Records for processing Start Marker

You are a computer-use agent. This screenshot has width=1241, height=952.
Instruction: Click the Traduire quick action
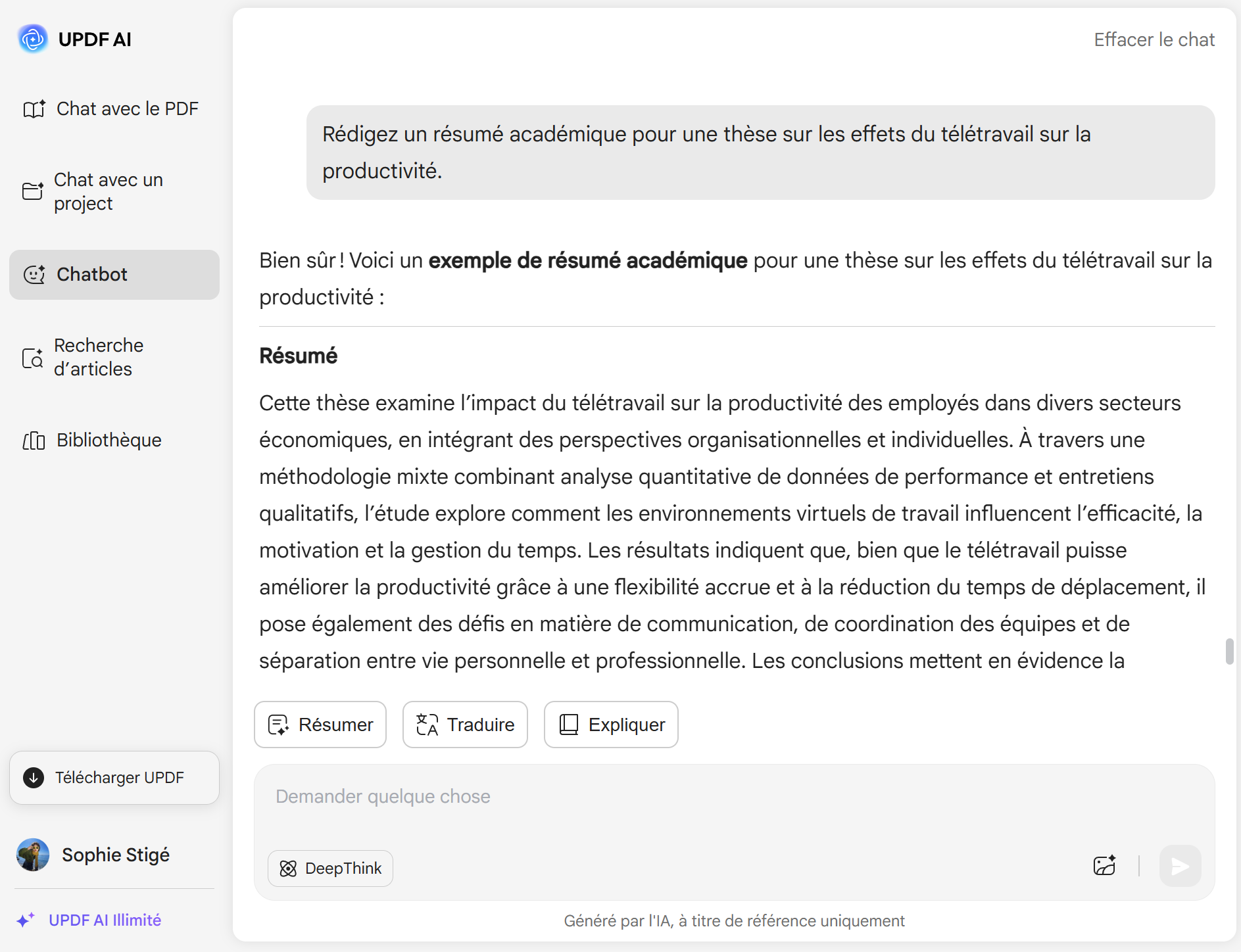click(x=465, y=725)
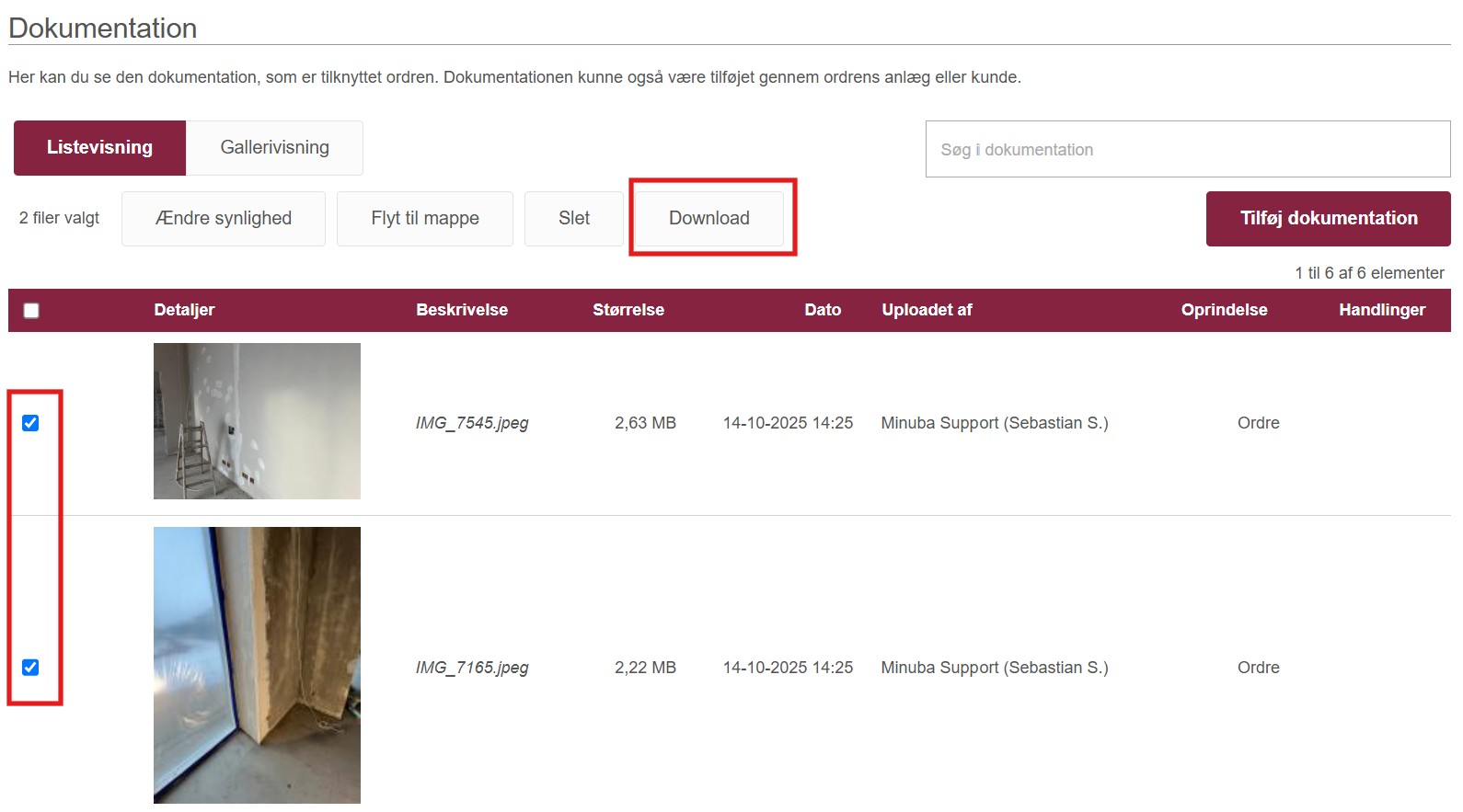
Task: Sort by the Oprindelse column header
Action: click(1223, 310)
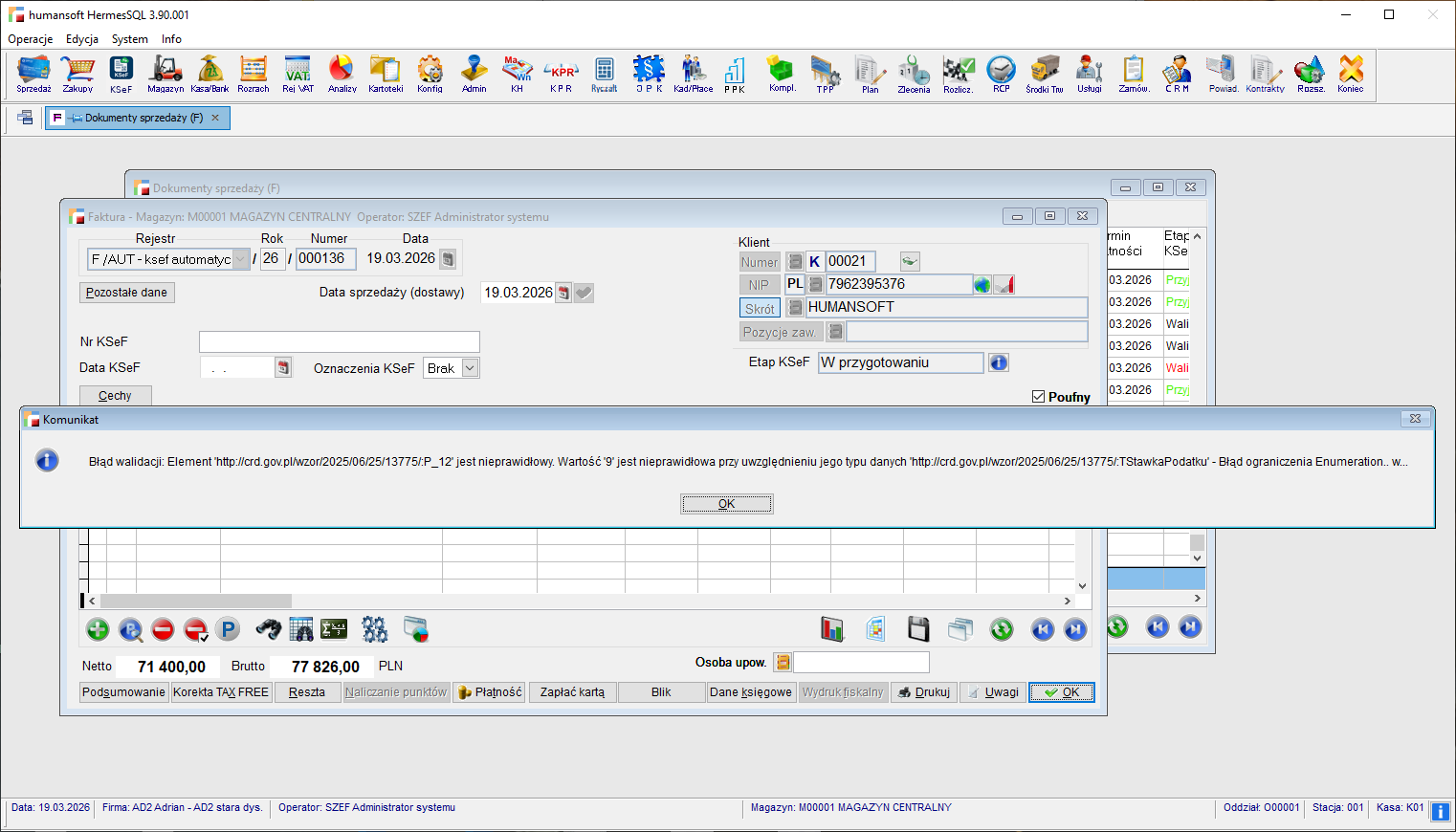
Task: Click the blue info icon beside Etap KSeF
Action: [998, 362]
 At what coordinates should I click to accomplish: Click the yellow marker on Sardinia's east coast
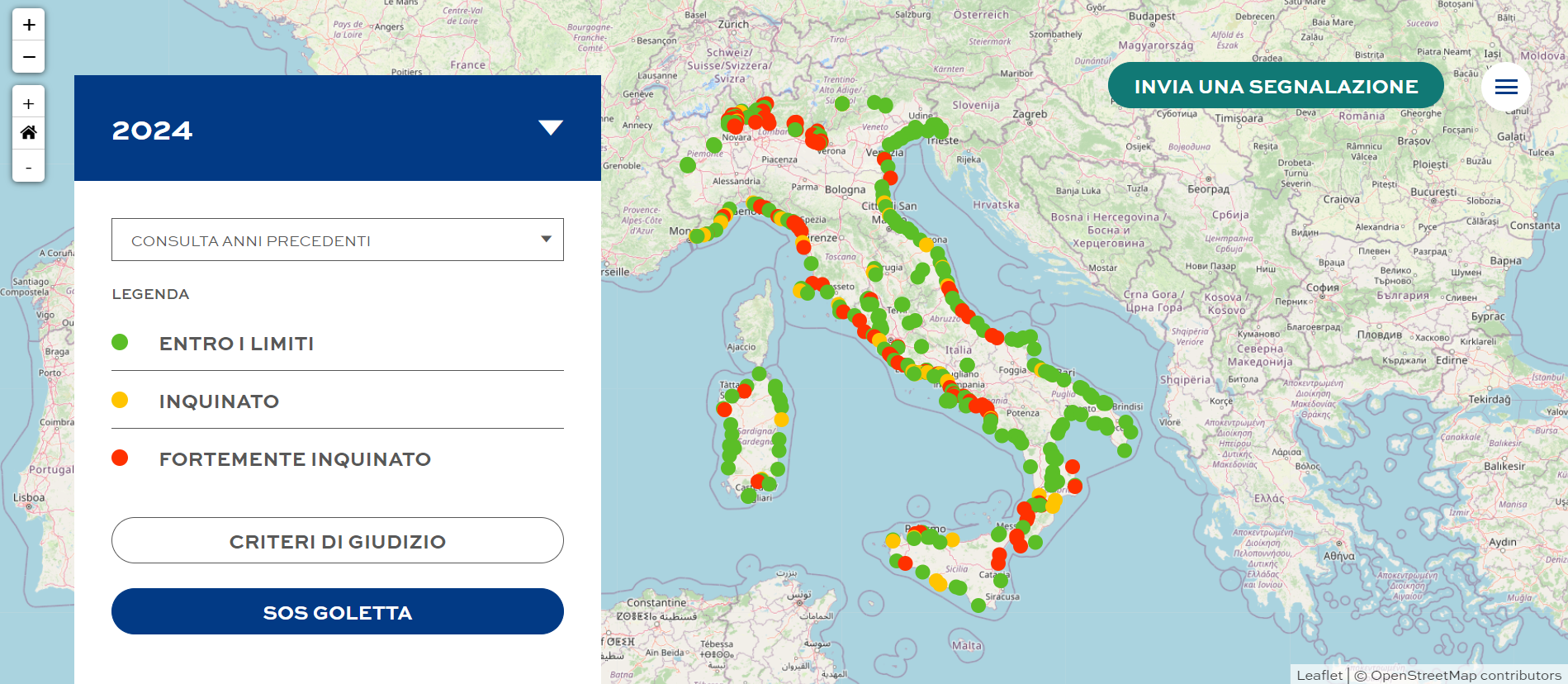pyautogui.click(x=781, y=420)
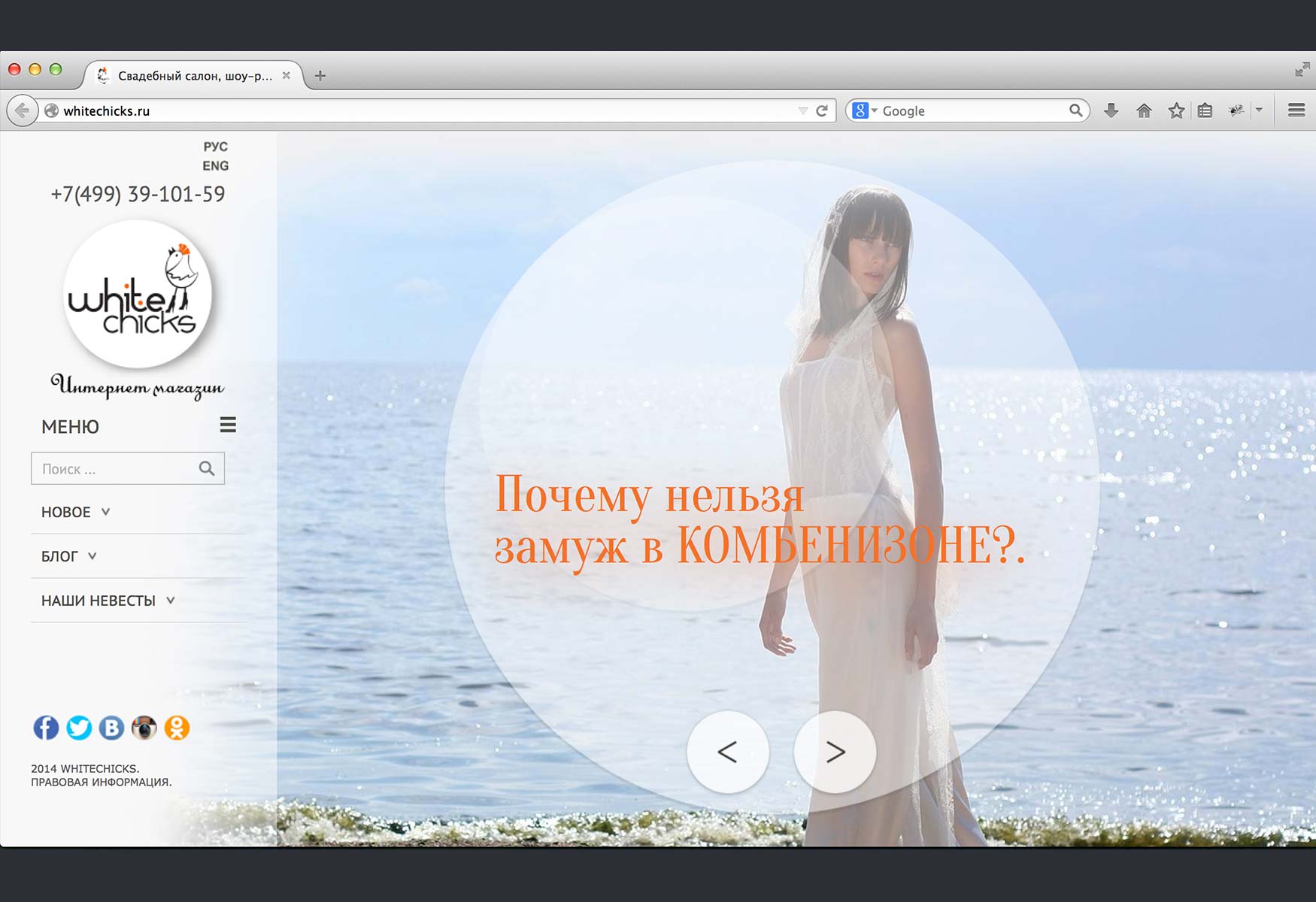
Task: Open the ПРАВОВАЯ ИНФОРМАЦИЯ link
Action: point(101,782)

Records for processing End Marker

**Try it:** Each line of the material above should be set down exactly, with no pictures.

**Output of the task:**
You are a computer-use agent. This screenshot has width=1241, height=952.
Instruction: Click the Traduire quick action
click(x=465, y=725)
Task: Sort by the Oprindelse column header
Action: click(1223, 310)
Task: Click the blue info icon beside Etap KSeF
Action: [998, 362]
 At what coordinates should I click to accomplish: Click the yellow marker on Sardinia's east coast
pyautogui.click(x=781, y=420)
Task: Open the ПРАВОВАЯ ИНФОРМАЦИЯ link
Action: point(101,782)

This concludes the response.